Task input:

[Start of Attachment]

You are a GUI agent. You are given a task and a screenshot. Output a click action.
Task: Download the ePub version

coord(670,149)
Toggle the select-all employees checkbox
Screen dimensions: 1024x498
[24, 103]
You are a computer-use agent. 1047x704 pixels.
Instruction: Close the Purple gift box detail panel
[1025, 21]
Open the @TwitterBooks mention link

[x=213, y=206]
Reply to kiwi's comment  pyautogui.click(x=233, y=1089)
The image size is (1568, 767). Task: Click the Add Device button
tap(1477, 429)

[End of Attachment]

Problem statement:
In the entries above, how many lines contain the word "agent"? Answer with the number only.

Written response:
2